José Carlos Vasconcelos
A presidência portuguesa da União Europeia (EU) correu muito bem, os seus principais objectivos foram atingidos, o país e o Governo - em particular o primeiro-ministro, José Sócrates, e o ministro dos Negócios Estrangeiros, Luís Amado, podem estar legitimamente satisfeitos. Entre esses objectivos atingidos avultam, obviamente, a assinatura do Tratado Europeu pelos 27 e as duas Cimeiras, com o Brasil e com a África. O haver sido celebrado o Tratado, o quer que venha a acontecer, e o terem-se realizado as cimeiras, quaisquer que venham a ser os seus frutos, foi em si mesmo muito positivo, constituiu um magnífico «resultado». Abriram-se portas que era indispensável abrir: agora importa que por elas venha a sair e a entrar o que se deseja...

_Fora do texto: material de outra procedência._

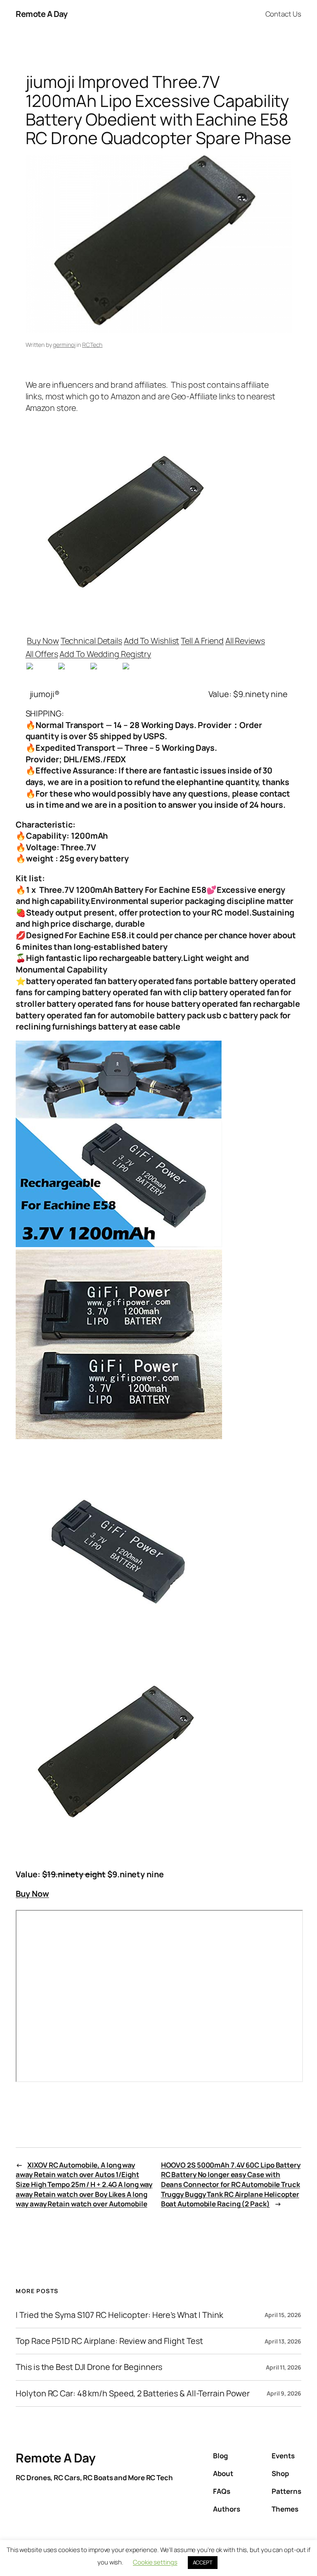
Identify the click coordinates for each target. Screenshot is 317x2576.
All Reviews (245, 640)
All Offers (42, 653)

Não se deve, assim, cair no absurdo de desvalorizar, ou mesmo tentar ridicularizar, o que se conseguiu, por não haver uma alteração visível, imediata ou a prazo certo, da situação anterior. Porque, por exemplo, julgo claro que nenhuma Cimeira, seja ela Europa-África ou outra qualquer, pode ter a virtualidade de por si só alterar o rumo dos acontecimentos naquele martirizado continente, em particular no que concerne às verdadeiras tragédias humanitárias e aos imensos atentados aos Direitos Humanos que o ensombram. Mas a simples circunstância de se falar disso, de confrontar os seus dirigentes políticos com as vozes, ainda que 'diplomaticamente' contidas, que alertam para a situação e os advertem para as suas gravíssimas responsabilidades, já é um importante primeiro passo no bom sentido. Embora não mais do que isso, pelo que convém não embandeirar em arco, nem encher de mais a boca, e porventura sufocar, com o êxito da presidência.
De qualquer modo, 2007 foi um ano em que Portugal projectou a sua imagem e assumiu um assinalável protagonismo europeu. Em especial nas relações com o Brasil e a África. E creio que tal circunstância, particularmente importante para o efeito, deve ser 'aproveitada' ao nível da lusofonia, da Comunidade dos Países de Língua Portuguesa (CPLP). Por outras palavras, e em síntese, creio ser legítimo esperar que como 2007 foi para o nosso país, digamos, um ou o ano da Europa, 2008 seja o ano em que, finalmente, se avance de forma resoluta e significativa na construção de uma CPLP forte, dinâmica, interventiva. Em tal desígnio se incluindo a concretização efectiva do Instituto Internacional de Língua Portuguesa, 20 anos depois de criado no papel pelos Chefes de Estado dos países do nosso idioma comum.
A Academia Brasileira de Letras (ABL), após o logo consulado de 34 anos da presidência de Austregésilo da Athayde - de 1959 até à sua morte, em 1993 -, para impedir a perpetuação no cargo passou para o extremo oposto: mandatos de apenas um ano, podendo renovar-se só uma vez (quando, permita-se-me a opinião, parece mais lógico, para permitir uma intervenção mais planeada e de fundo, mandatos de dois anos, com possibilidade de uma ou duas renovações). Assim, chegou ao fim a presidência de Marcos Vinicios Vilaça, agora substituído pelo conhecido jornalista (no Brasil os jornalistas têm outro «estatuto» e há vários na instituição...) e escritor Cícero Sandroni, como noticiamos na última edição.
Pelo que sei, muitos membros da prestigiosa e poderosa ABL quiseram votar uma alteração da actual regra, para permitir a reeleição de Vilaça; mas ele, estando embora de acordo com tal mudança, não aceitava que se aplicasse já, a si próprio. Adiante, que o meu ponto é outro, relacionado com a CPLP, de que antes falei: a extraordinária acção do escritor, jurista, sociólogo pernambucano (ex-presidente, e ainda ministro, do Tribunal de Contas do Brasil), à frente da ABL, demonstraram muito raras qualidades de iniciativa, imaginação, organização, capacidade de articulação de atingir um certo objectivo.
Qualidades de que, aliás, já tinha dado sobejas provas, em outras circunstâncias e «missões». E às quais acresce o facto de Vilaça ser uma figura de indiscutível peso cultural, social e mesmo político (não partidário), com trânsito em diversos países do nosso idioma comum. Tudo exemplo do ‘perfil ideal’ de um futuro secretário-executivo da CPLP, não designado burocrática e rotativamente mas escolhido pela sua capacidade para o bom desempenho do cargo, como se impôs fazer a partir de 2008 - acabando com um sistema que é em grande parte responsável por a Comunidade estar muito longe do que dela se esperava.